Obtain the session "query" specifying the center of the analysis region.

refcat()

Obtain the table of reference catalog sources associated with this session.

select_refcat(name)

Specify which DASCH reference catalog to use.

select_target([name, ra_deg, dec_deg, coords])

Specify the center of the session's target area.

wwt()

Obtain the WorldWide Telescope "widget" handle associated with this session.

Methods Documentation

async connect_to_wwt()[source]

Connect this session to the WorldWide Telescope JupyterLab app.

Notes

This is an asynchonous function and should generally be called as:

await sess.connect_to_wwt()

After calling this function, the session will be able to automatically display various catalogs and images in the WWT viewer.

cutout(exp_ref: ExposureRow | int, no_download: bool = False) str | None[source]

Obtain a FITS cutout for the specified exposure.

Parameters:
exp_refint or ExposureRow

If this argument is an integer, it is interpreted as the “local ID” of a row in the exposures table.

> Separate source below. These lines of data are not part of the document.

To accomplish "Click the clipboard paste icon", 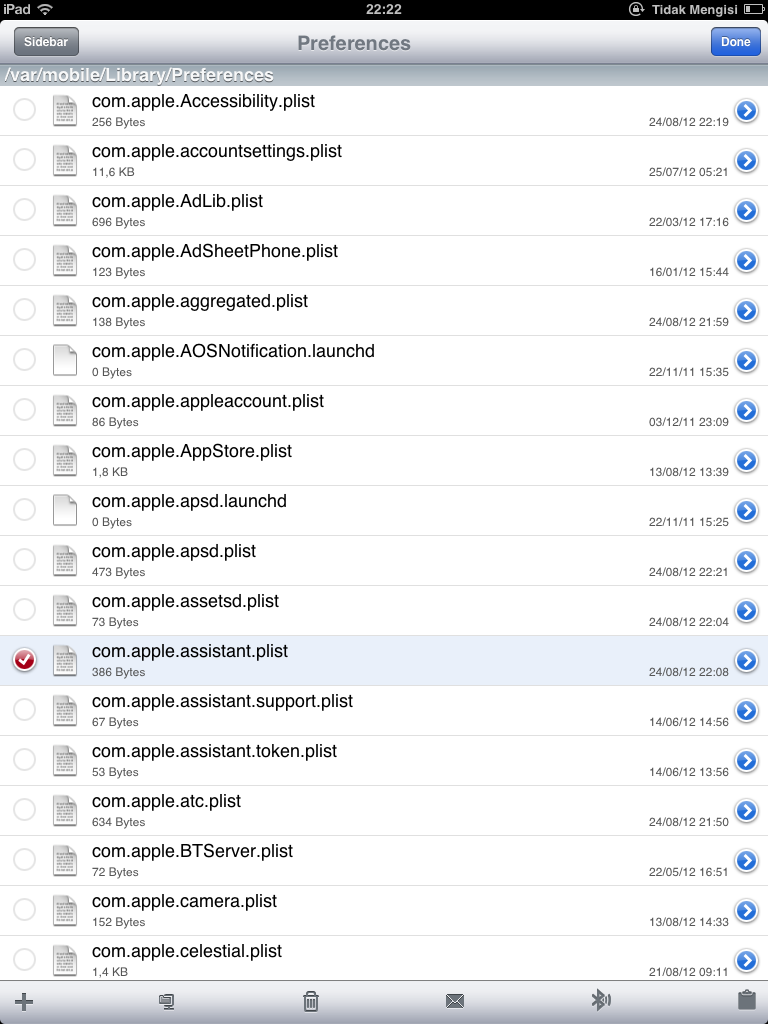I will (745, 1000).
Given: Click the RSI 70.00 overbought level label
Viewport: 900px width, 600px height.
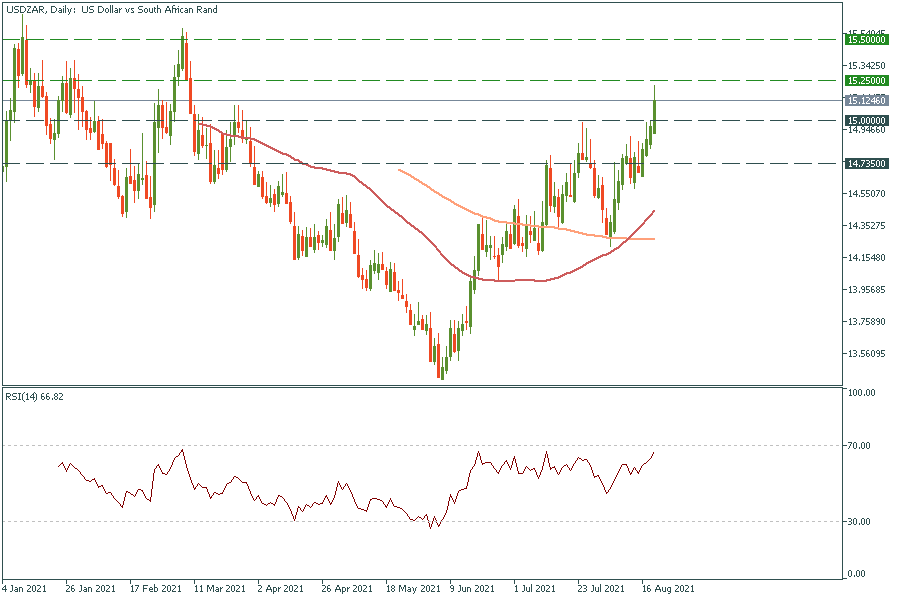Looking at the screenshot, I should coord(860,445).

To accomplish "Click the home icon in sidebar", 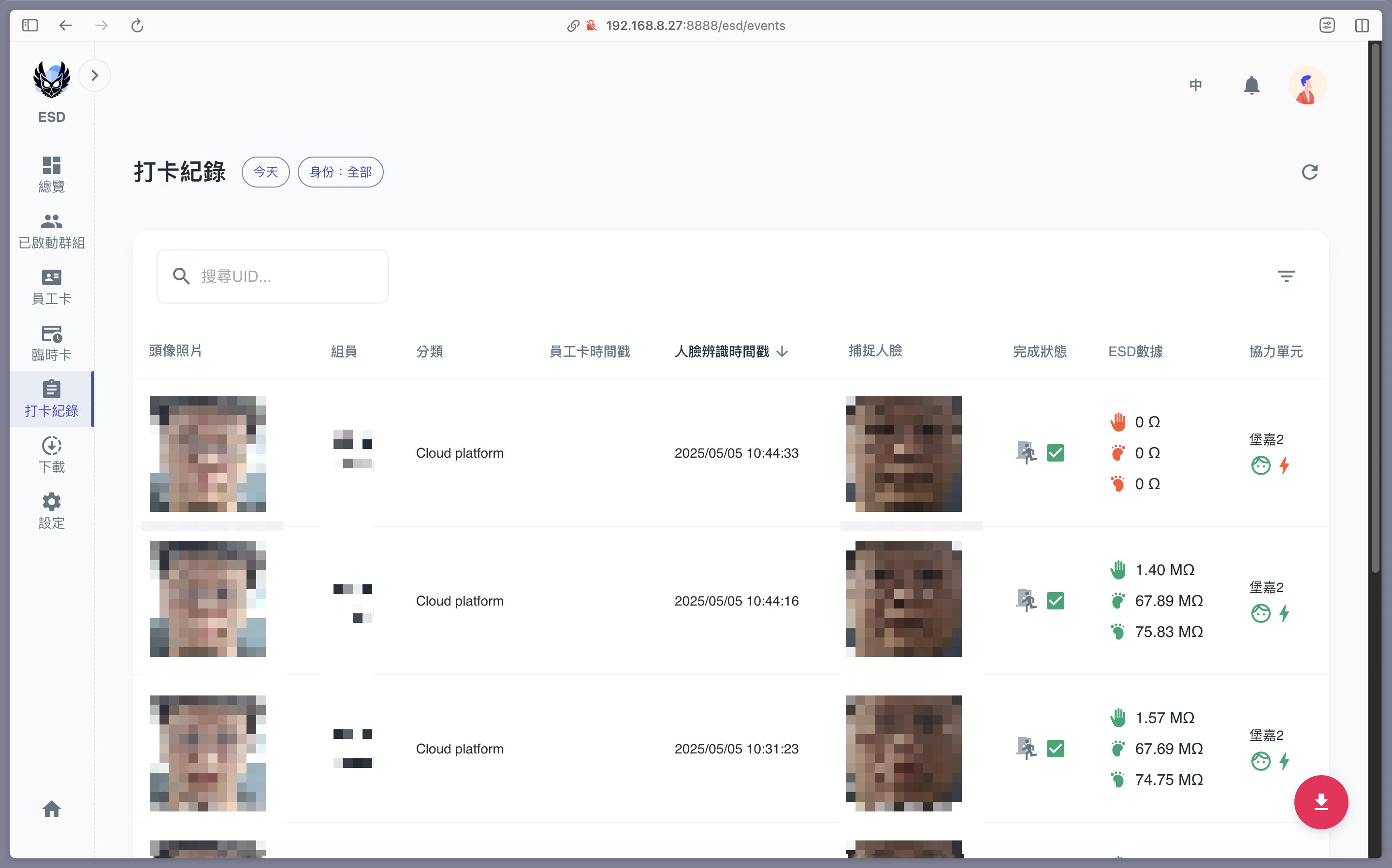I will click(x=52, y=809).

If this argument is an instance of ExposureRow, the cutout for the specified exposure is obtained.

no_downloadoptional bool, default False

If set to true, no attempt will be made to download the requested cutout. If it is already cached on disk, the path will be returned; otherwise, None will be returned.

Returns:
A str or None.

If the former, the cutout was successfully fetched; the value is a path to a local FITS file containing the cutout data, relative to the session root. If the latter, a cutout could not be obtained. This could happen if the exposure has not been scanned, among other reasons.

See also

mosaic

obtain a full-plate “mosaic” image

daschlab.exposures.Exposures.show

to show a cutout in the WWT view

Notes

You must call select_target() and exposures() before calling this method.

The first time you call this method for a given session, it will perform a DASCH API query to fetch the cutout, saving the resulting data in a file inside the session’s cutouts subdirectory. Subsequent calls (i.e., ones made with the data file already existing) will merely check for consistency and load the saved file.

Examples

Load the cutout of the chronologically-first calibrated observation of the target field (the exposure list is in chronological order):

from astropy.io import fits

imaged_exposures = sess.exposures().keep_only.has_imaging()
exp = imaged_exposures[0]

relpath = sess.cutout(exp)
assert relpath, f"could not get cutout of {exp.exp_id()}"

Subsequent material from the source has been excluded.